• [Dataset entries]
◆ ◆ ◆ ◆ ◆

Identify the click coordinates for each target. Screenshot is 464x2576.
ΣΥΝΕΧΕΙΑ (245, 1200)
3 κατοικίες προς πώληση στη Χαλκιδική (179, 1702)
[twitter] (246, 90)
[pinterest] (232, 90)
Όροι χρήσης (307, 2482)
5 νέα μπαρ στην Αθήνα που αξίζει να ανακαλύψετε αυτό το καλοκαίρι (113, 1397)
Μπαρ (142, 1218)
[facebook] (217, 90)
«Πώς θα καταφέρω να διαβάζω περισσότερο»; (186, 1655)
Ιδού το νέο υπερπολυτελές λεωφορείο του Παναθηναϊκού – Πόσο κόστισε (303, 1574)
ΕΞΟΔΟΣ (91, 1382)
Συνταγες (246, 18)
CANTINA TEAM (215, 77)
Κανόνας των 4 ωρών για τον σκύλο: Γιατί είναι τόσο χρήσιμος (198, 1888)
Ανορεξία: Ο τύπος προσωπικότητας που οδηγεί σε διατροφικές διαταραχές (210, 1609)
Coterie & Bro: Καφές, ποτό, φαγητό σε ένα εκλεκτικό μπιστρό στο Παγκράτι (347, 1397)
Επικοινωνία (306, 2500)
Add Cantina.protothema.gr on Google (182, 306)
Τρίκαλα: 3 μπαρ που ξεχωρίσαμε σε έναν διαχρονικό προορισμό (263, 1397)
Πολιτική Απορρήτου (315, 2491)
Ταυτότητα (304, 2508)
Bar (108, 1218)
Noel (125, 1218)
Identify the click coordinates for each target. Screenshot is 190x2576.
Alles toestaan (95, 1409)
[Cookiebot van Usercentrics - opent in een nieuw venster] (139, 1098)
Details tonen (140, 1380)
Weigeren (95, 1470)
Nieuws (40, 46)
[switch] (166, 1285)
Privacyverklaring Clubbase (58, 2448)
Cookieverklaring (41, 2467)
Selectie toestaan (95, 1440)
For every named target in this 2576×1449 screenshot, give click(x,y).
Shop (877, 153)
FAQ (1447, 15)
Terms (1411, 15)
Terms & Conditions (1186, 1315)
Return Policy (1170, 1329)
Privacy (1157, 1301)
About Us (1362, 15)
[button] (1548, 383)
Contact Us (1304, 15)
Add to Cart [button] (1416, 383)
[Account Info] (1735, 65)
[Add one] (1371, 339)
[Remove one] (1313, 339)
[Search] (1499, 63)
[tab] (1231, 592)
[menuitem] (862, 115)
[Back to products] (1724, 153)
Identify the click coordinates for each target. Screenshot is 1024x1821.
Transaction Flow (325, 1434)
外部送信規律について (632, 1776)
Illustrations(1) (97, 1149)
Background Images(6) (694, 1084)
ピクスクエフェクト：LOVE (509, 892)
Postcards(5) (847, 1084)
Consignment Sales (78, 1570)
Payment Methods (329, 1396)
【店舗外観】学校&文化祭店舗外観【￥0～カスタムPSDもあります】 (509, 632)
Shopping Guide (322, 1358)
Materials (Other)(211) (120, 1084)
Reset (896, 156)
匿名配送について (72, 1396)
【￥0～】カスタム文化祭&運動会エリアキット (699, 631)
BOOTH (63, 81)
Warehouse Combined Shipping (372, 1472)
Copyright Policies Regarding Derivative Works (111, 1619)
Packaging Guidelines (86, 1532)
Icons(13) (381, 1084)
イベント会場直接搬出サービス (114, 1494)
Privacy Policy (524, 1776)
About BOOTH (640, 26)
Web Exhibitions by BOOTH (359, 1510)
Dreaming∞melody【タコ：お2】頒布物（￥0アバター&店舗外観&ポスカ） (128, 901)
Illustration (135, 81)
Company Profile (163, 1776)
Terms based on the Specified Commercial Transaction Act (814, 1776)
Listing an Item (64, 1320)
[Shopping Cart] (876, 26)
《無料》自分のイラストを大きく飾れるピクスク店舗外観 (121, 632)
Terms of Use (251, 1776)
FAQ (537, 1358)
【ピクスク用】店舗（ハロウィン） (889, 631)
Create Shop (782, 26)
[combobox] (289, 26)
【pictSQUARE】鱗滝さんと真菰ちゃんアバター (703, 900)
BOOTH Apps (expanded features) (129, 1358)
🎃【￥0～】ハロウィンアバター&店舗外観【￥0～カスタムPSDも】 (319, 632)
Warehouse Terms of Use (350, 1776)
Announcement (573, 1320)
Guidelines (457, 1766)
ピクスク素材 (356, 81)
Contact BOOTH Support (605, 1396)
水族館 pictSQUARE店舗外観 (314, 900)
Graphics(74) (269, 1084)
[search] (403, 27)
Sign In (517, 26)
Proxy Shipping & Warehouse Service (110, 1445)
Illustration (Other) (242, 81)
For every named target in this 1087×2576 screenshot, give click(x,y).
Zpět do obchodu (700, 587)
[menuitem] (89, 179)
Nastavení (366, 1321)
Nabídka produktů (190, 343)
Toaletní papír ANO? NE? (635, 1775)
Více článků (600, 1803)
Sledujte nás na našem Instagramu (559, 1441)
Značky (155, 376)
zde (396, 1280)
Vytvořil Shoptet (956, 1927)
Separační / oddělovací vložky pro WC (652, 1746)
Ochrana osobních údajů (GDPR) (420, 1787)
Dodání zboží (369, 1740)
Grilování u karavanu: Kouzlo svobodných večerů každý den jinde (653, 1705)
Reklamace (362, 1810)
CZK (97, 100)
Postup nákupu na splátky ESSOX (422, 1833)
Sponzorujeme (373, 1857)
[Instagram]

◆ ◆ ◆ ◆ ◆

• [EXERCISE REQUIREMENTS] Using the data above, transcribe the lines that run from the line with "FAQ (537, 1358)" to the line with "Illustration (Other) (242, 81)", both ends kept, and output nothing else.

• [SOLUTION BELOW]
FAQ (537, 1358)
【ピクスク用】店舗（ハロウィン） (889, 631)
Create Shop (782, 26)
[combobox] (289, 26)
【pictSQUARE】鱗滝さんと真菰ちゃんアバター (703, 900)
BOOTH Apps (expanded features) (129, 1358)
🎃【￥0～】ハロウィンアバター&店舗外観【￥0～カスタムPSDも】 (319, 632)
Warehouse Terms of Use (350, 1776)
Announcement (573, 1320)
Guidelines (457, 1766)
ピクスク素材 (356, 81)
Contact BOOTH Support (605, 1396)
水族館 pictSQUARE店舗外観 (314, 900)
Graphics(74) (269, 1084)
[search] (403, 27)
Sign In (517, 26)
Proxy Shipping & Warehouse Service (110, 1445)
Illustration (Other) (242, 81)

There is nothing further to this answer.